The Sequence Listing submitted as an XML filed named “889.205D1.xml,” created on Jul. 17, 2023, and having a size of 3 kB is hereby incorporated by reference pursuant to 37 C.F.R. § 1.835(a)(2).
The worldwide incidence rate in 2012 of primary malignant brain and other CNS tumors was 3.4 per 100,000 or an overall total of >250,000 individuals that year. The incidence rates were higher in more developed countries. (GLOBOCAN 2012 v1.0, Cancer Incidence and Mortality Worldwide: IARC CancerBase No. 11 [Internet], International Agency for Research on Cancer; 2013). Glioblastoma multiforme (GBM) is the most common and most deadly primary brain tumor and accounts for 12% to 15% of all intracranial tumors (U.S. National Brain Tumor Society).
The incidence rate of childhood primary malignant and non-malignant brain and other CNS tumors in the U.S. is 5.5 per 100,000. (Ostrom Q T, et al., CBTRUS Statistical Report: Primary Brain and Central Nervous System Tumors Diagnosed in the United States in 2009-2013. Neuro Oncol. 2016; 18(sS):ivl-iv76).
Treatment of most primary brain tumors usually includes cancerous tissue debulking surgery, followed by radiation and chemotherapy to target any remaining and potentially invasive tumor cells. Post-surgery delivery of these treatments has presented significant challenges.
Chemotherapy has become a critical component to the treatment of primary brain tumors, as well as many other types of cancer. A prerequisite for the efficacy of any chemotherapeutic regimen is to ensure the drug reaches the tumor target in a therapeutically effective concentration.
Carmustine is a nonspecific alkylating agent and is frequently used for brain treatment after surgical debulking of tumors. Because carmustine can have considerable systemic side effects, local delivery is accomplished using carmustine releasing polyanhydride biodegradable wafers (Gliadel® wafer) placed directly along the wall of the surgical cavity after the debulking procedure. Each wafer can deliver 7.7 mg carmustine while up to 8 wafers can be deposited.
The use of Gliadel® wafers is, however, not without potential complications, as the physical presence of the wafer has been associated with difficulties during usual follow up magnetic resonance imaging activities (Colen, R. R. et al., World J. Radiol. 3(11), 2011, 266-272), as well as surgery-associated adverse events and localized toxicity (Chowdhary S. A., et al., J. Neurooncol 122, 2015, 367-382).

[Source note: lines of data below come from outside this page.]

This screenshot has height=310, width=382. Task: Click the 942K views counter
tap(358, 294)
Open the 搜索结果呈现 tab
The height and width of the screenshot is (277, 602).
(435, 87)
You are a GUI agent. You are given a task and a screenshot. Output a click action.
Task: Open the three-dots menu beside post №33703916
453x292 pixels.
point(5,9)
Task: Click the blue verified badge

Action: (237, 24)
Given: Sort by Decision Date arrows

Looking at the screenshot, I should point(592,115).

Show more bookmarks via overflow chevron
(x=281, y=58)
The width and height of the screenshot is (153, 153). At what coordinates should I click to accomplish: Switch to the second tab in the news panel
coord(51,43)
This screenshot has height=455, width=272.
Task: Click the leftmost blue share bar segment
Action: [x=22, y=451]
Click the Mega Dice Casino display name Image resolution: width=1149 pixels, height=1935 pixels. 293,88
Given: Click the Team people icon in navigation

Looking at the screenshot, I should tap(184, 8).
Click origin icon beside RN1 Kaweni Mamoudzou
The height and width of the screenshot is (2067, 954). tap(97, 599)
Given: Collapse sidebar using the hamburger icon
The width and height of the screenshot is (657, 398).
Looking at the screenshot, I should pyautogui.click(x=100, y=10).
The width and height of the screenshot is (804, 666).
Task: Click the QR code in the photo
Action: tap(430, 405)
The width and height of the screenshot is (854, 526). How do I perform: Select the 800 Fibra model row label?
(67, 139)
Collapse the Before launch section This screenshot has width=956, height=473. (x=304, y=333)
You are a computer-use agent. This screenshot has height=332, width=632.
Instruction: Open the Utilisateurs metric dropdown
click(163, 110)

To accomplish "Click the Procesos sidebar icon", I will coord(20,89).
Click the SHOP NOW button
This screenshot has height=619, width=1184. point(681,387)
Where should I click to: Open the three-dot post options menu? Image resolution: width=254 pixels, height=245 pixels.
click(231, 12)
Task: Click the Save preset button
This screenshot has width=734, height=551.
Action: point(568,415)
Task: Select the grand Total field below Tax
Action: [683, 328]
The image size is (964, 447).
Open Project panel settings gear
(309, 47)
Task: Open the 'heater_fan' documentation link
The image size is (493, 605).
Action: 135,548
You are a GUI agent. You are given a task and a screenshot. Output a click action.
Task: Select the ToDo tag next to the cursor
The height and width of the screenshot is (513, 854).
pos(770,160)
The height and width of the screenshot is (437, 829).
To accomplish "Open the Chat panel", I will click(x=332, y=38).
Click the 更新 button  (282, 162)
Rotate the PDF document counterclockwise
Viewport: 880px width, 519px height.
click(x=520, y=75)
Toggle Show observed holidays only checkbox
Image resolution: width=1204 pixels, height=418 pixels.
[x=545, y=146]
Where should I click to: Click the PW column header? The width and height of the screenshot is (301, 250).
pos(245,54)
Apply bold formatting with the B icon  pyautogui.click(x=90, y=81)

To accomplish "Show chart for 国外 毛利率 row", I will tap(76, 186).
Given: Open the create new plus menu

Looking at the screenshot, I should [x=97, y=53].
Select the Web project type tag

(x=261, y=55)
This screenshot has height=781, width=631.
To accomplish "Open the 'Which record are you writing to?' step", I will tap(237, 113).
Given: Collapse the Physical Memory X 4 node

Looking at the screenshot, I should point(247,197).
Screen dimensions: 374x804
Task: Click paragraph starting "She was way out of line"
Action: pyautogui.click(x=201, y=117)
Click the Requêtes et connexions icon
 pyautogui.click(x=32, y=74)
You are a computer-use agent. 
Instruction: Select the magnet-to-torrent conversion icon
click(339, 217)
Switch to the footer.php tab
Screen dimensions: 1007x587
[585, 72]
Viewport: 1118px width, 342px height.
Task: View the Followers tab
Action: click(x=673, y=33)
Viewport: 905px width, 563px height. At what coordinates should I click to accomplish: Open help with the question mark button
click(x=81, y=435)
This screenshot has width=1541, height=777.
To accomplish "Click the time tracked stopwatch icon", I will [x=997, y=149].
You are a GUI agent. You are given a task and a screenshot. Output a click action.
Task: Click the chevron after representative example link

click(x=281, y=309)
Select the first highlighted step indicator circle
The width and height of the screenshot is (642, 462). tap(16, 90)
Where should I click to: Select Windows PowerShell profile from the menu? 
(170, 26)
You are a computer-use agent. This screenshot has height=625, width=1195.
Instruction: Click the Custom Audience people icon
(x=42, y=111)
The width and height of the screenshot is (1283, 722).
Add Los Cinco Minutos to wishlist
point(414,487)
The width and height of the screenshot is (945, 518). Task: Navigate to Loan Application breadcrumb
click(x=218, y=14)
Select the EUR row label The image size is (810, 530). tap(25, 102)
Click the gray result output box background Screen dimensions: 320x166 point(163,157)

Other drugs have been considered and the local delivery of sirolimus from biodegradable polymer beads when intracranially delivered into malignant glioma model rats has been reported (Tyler, B. et al., Neuro Oncology 13(7) 2011, 700-709). Sirolimus treated animals had significantly longer survival times as compared to control animals. Interestingly, radiation therapy in addition to the simultaneous sirolimus treatment led to longer survival duration than either treatment alone.
Another often utilized type of cancer therapy relates to delivery of effective amounts of radiation to the targeted tissue.
Delivery of radiation after surgery is commonly done and can be accomplished by external as well as internal (brachytherapy) means. Recently, GliaSite®, a novel brachytherapy technique, has been approved by FDA for treatment of malignant brain tumors. The GliaSite® device is an inflatable balloon catheter that is placed in the resection cavity after surgical removal of the tumor. The balloon is filled with an aqueous based radiation source and the device is allowed to remain for 3 to 6 days before removal. Frequently, Gliadel® carmustine wafers are additionally placed in combination with the GliaSite® catheter.
There is a need in the state of the art to improve the delivery methods and therapeutic endpoints in the field, as well as combining known drugs with lipophilic compounds in order to improve treatment paradigms for primary brain tumors.
The present invention provides for a medical device for intracranial delivery of therapeutic agents comprising a balloon catheter, wherein the balloon comprises a first coating and a second coating, further wherein the second coating is applied on top of the first coating. Preferably, the first coating comprises a water soluble polymer. Most preferably, the water soluble polymer is composed of a polymer or a protein having an approximate molecular weight of between 50 to 200 kD and preferably is a globular serum protein having an approximate molecular weight of between 65-70 kD. In a further embodiment the water soluble polymer is selected from blood proteins such as globulins and/or fibrinogens having molecular weights up to approximately 160 kD.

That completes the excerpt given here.